Milk Carton Kids- Monterey The young duo will sooth your soul with their beautiful melodies on this record. They dance around each other, harmonising in a similar way that Simon and Garfunkel did fifty years ago. This is exemplified on the very mellow opener Asheville Skies. These melodies are very clever. Sequences are rarely repeated in the verses, but built upon. They regularly build by adding a flourish at the end of a sequence, or by enhancing the harmonies. This means that their songs are never repetitive or predictable.
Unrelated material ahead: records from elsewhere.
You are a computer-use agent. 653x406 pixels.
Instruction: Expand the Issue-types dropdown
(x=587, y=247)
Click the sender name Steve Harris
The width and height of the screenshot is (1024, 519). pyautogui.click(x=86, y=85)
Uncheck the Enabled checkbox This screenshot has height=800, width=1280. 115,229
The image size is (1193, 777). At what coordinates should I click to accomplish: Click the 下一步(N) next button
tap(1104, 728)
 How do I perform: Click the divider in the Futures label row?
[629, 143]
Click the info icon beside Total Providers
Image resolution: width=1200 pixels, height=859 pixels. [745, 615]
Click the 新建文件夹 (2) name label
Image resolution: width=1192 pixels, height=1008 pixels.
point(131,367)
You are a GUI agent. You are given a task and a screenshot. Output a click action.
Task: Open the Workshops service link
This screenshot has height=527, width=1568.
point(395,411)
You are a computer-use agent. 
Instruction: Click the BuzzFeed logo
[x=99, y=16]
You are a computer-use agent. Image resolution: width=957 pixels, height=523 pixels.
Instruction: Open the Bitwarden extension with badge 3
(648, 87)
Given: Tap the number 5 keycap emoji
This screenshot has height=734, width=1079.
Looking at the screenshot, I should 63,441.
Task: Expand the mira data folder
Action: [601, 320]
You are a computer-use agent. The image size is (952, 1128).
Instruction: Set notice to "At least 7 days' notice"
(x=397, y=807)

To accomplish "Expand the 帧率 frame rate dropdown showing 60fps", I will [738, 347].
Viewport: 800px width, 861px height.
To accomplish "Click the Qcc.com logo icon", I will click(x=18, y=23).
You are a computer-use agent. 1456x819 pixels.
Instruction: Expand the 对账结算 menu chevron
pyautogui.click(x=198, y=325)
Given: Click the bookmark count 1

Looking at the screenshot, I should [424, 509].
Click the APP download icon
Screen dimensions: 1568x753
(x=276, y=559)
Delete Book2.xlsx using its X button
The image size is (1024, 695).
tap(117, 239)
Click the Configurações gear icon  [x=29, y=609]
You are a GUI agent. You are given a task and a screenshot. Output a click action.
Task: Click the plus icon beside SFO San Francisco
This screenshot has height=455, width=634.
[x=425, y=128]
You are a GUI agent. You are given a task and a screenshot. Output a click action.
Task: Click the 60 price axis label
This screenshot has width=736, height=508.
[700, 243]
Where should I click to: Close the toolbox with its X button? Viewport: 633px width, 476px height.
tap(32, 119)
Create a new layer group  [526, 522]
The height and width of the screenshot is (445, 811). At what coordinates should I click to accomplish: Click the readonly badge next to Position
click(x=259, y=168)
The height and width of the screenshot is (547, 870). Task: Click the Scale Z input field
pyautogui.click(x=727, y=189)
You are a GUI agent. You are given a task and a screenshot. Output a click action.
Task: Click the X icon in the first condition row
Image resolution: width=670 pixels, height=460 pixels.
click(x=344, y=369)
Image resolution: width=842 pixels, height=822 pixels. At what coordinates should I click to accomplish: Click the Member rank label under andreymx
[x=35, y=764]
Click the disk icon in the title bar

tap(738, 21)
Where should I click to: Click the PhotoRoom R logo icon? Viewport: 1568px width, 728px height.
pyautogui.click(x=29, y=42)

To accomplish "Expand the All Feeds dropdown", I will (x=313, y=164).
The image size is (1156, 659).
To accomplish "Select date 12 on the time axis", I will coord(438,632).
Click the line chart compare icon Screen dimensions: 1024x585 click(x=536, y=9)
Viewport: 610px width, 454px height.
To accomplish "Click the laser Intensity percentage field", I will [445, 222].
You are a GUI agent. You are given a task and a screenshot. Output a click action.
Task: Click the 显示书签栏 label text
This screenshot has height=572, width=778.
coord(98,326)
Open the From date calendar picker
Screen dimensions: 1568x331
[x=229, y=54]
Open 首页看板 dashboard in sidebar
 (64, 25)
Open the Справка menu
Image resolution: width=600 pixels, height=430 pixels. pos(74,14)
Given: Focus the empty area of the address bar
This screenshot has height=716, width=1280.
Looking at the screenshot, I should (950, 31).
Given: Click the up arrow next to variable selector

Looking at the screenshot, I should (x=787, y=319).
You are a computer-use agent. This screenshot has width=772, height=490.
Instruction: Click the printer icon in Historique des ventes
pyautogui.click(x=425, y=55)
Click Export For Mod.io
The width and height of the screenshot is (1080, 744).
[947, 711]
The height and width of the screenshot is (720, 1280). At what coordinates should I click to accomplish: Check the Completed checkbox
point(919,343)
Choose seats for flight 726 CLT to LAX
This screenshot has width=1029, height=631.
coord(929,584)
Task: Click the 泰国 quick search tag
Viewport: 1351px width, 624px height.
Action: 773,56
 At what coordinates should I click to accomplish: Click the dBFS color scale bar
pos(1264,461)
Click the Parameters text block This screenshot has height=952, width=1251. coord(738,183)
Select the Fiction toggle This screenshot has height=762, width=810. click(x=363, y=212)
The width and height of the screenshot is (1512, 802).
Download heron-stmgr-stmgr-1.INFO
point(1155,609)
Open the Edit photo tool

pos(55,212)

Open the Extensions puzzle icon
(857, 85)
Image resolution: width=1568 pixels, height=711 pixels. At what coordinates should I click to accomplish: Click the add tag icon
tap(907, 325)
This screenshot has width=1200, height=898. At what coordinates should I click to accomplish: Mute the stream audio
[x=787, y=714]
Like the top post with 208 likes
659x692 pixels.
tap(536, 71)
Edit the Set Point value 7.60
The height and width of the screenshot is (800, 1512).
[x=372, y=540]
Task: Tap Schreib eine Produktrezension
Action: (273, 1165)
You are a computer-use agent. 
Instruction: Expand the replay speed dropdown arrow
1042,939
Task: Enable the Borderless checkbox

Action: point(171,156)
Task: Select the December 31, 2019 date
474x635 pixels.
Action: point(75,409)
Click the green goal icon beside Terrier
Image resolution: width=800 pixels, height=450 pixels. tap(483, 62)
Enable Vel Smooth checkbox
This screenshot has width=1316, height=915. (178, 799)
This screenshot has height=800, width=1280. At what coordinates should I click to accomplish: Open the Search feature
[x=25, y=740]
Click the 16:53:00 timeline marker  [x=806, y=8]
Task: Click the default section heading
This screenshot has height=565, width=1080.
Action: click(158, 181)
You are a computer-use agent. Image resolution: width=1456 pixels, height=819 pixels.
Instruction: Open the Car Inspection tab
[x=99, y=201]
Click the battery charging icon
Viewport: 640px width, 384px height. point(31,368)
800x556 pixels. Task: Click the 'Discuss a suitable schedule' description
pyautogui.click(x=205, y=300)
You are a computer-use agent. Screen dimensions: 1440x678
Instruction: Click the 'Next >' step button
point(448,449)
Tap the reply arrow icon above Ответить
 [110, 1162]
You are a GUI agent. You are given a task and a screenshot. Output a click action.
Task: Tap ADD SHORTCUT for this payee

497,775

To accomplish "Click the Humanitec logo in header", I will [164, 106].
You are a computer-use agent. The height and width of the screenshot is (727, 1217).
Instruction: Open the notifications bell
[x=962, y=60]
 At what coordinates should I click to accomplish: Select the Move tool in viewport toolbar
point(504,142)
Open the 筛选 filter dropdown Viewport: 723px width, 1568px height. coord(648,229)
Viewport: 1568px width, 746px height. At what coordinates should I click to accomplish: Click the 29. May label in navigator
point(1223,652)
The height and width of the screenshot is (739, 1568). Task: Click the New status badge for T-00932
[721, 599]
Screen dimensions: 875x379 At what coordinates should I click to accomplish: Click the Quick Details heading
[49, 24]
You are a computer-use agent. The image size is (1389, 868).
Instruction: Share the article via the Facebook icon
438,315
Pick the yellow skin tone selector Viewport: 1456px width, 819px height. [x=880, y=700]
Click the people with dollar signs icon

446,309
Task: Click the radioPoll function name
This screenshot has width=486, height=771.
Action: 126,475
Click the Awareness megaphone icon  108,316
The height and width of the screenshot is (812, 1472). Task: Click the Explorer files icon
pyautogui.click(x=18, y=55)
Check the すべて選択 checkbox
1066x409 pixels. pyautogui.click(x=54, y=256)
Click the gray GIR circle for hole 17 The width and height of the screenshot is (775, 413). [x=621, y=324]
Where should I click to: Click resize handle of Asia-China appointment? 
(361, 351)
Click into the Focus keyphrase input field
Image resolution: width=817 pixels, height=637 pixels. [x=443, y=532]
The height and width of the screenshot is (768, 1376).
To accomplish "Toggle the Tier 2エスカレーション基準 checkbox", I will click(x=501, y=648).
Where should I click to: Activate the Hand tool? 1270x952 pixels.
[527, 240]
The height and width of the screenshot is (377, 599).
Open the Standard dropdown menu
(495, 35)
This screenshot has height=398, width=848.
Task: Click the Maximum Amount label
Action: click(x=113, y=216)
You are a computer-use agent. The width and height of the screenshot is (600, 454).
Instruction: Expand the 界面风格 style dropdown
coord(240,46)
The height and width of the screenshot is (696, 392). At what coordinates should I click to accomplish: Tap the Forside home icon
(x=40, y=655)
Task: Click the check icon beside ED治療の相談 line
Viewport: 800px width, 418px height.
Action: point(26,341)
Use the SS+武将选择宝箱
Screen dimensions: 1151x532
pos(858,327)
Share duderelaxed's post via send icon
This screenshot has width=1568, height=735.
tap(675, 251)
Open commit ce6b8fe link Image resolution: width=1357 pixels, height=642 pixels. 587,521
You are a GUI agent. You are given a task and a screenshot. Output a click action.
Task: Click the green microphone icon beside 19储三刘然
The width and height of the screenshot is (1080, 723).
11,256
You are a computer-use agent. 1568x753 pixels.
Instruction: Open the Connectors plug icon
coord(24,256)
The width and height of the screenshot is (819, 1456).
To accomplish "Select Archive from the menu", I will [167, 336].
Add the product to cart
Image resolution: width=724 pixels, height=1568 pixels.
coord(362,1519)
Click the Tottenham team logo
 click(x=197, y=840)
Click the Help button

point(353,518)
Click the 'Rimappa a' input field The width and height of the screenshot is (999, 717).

You end up listening to each line in excitement, waiting for what is coming up next.

The vocal harmonies are not the only valuable part of the Milk Carton Kid’s sound. Their guitar work is as complex and beautiful as the vocals. Kenneth Pettengale, is something of a lead guitarist, whereas Joey Ryan provides more of a rhythmic role. Pettengale’s licks often take on a flamenco (ish) quality. Picking around the chords offered by Ryan, the lead creates amazing melodies which, like the vocals, are unpredictable. Just listen to the track High Hopes. The lead bluegrass guitar gives the song a quirkiness and energy many other folk songs would lack.

The truly great thing about this record is that it truly is its own thing. Sure we can compare it to other great harmonising folk duo (like Simon and Garfunkel). But Joey Ryan and Kenneth Pettengale seem so creative with this album that, it doesn’t really sound like anything. I mean look at the track Freedom. “Screamin’ as the shots ring out that’s what freedom sounds like now”. The album may sound like a sixties folk album, but the very talented singers take that sound and plant it firmly in the 21st century, they are beggining to question many of the things developed by the hippies and protest singers.